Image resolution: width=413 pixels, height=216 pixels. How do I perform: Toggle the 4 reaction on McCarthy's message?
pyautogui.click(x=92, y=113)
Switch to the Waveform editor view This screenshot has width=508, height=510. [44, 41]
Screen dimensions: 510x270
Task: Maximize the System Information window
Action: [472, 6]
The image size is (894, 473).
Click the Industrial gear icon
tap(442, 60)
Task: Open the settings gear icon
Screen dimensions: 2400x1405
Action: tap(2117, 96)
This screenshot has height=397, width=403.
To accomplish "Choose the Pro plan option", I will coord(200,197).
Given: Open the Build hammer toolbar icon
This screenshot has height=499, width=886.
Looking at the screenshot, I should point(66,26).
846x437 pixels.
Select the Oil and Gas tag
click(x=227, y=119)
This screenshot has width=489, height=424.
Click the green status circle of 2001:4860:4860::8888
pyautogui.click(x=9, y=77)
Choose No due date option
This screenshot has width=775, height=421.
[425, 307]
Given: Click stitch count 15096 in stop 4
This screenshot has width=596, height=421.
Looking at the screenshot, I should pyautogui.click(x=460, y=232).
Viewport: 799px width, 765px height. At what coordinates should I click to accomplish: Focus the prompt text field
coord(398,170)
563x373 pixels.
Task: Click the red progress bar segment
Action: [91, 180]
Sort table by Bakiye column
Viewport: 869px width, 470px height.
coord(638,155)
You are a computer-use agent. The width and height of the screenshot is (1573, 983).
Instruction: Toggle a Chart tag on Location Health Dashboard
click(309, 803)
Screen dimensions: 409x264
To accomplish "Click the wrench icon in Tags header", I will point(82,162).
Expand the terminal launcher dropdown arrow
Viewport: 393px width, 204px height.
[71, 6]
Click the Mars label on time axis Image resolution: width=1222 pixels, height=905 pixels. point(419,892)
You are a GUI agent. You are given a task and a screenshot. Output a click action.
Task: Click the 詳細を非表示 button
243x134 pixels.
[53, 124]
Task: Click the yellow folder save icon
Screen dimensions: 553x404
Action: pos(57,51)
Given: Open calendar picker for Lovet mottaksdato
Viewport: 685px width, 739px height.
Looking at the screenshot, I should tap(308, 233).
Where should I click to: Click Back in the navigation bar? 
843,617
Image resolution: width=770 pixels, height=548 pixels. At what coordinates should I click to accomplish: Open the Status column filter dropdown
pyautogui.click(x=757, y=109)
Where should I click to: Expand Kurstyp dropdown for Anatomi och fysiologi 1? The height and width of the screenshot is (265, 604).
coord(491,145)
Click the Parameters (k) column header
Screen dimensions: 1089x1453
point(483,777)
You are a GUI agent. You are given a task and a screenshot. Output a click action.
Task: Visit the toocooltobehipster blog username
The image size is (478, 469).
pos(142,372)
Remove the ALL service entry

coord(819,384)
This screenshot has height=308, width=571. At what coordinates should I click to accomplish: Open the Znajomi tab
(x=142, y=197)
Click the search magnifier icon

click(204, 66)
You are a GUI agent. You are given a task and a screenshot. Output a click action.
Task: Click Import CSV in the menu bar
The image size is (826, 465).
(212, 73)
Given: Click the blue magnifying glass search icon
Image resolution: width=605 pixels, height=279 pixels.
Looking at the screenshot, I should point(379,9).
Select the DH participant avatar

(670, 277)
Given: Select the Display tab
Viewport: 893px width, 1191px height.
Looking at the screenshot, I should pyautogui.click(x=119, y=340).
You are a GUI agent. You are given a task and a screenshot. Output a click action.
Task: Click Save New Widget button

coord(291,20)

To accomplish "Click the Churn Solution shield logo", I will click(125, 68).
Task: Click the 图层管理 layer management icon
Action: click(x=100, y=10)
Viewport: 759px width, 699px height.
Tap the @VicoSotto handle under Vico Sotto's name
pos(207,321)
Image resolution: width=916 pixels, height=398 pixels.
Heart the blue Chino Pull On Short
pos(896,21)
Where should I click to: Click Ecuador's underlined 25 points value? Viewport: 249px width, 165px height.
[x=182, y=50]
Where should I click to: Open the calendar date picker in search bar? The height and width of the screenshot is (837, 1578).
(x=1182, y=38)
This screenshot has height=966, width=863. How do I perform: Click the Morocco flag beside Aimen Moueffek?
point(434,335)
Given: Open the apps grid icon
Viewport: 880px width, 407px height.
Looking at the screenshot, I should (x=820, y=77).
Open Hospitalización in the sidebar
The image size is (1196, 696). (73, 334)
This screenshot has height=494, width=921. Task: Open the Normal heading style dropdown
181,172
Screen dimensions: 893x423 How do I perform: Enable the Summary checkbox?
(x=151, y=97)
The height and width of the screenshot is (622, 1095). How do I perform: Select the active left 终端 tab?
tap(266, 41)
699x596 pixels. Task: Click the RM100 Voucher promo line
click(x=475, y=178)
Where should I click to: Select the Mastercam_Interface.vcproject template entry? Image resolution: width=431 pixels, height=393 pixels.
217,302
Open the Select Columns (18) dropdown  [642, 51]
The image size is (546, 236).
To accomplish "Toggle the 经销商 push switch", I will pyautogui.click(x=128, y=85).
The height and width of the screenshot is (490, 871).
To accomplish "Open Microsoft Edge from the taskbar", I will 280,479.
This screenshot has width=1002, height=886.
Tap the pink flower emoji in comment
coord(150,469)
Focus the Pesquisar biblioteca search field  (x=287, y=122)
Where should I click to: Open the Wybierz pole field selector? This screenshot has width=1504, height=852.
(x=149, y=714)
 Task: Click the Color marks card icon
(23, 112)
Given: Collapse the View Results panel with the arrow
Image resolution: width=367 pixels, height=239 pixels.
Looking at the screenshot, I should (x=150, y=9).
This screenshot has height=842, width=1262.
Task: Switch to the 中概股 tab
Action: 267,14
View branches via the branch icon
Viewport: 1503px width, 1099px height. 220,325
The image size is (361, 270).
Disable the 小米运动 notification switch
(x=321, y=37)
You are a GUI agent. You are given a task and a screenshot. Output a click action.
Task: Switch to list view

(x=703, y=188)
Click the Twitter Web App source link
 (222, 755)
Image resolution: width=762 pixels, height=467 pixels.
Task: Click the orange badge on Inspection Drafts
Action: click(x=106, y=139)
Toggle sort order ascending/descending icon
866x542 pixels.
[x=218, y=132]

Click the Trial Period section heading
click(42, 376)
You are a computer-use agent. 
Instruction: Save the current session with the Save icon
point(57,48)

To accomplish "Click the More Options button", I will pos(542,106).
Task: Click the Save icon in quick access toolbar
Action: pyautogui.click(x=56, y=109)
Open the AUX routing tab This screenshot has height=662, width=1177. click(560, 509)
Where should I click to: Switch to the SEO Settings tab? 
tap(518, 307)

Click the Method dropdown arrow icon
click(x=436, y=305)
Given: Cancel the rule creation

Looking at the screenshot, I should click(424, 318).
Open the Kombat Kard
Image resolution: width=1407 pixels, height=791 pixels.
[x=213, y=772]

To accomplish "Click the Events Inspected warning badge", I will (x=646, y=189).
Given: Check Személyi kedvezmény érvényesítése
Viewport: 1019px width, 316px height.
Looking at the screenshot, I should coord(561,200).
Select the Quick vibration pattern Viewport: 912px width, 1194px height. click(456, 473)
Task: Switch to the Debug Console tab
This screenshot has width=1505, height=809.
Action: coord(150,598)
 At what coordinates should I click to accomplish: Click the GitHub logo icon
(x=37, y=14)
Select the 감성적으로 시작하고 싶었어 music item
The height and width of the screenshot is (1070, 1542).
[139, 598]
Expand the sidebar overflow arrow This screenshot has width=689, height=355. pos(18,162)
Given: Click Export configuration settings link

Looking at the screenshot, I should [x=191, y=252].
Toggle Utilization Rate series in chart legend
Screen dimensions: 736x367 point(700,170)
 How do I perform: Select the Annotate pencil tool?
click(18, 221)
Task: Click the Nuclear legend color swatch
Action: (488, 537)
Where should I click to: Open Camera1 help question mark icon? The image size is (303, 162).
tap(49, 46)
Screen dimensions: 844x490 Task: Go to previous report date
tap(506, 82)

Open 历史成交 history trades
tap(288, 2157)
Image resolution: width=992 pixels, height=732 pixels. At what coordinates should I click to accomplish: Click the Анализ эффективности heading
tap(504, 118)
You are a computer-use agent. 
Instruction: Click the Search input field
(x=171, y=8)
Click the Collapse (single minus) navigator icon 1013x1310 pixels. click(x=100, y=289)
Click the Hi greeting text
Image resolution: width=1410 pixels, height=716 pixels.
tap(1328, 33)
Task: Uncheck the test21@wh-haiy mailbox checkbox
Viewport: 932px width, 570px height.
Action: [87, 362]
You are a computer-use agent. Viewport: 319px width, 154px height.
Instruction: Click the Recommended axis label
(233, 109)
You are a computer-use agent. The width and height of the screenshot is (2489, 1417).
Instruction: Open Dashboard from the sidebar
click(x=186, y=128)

-=-=-

→ Job:
Convert the stretch of the material from the line containing "will (x=646, y=189)." through the line containing "Looking at the screenshot, I should coord(561,200)." into a Markdown table with the columns Row and Text. Number each line in Row, put the line itself in Text, and skip any blank lines.

→ Answer to this task:
| Row | Text |
|---|---|
| 1 | To accomplish "Click the Events Inspected warning badge", I will (x=646, y=189). |
| 2 | Given: Check Személyi kedvezmény érvényesítése |
| 3 | Viewport: 1019px width, 316px height. |
| 4 | Looking at the screenshot, I should coord(561,200). |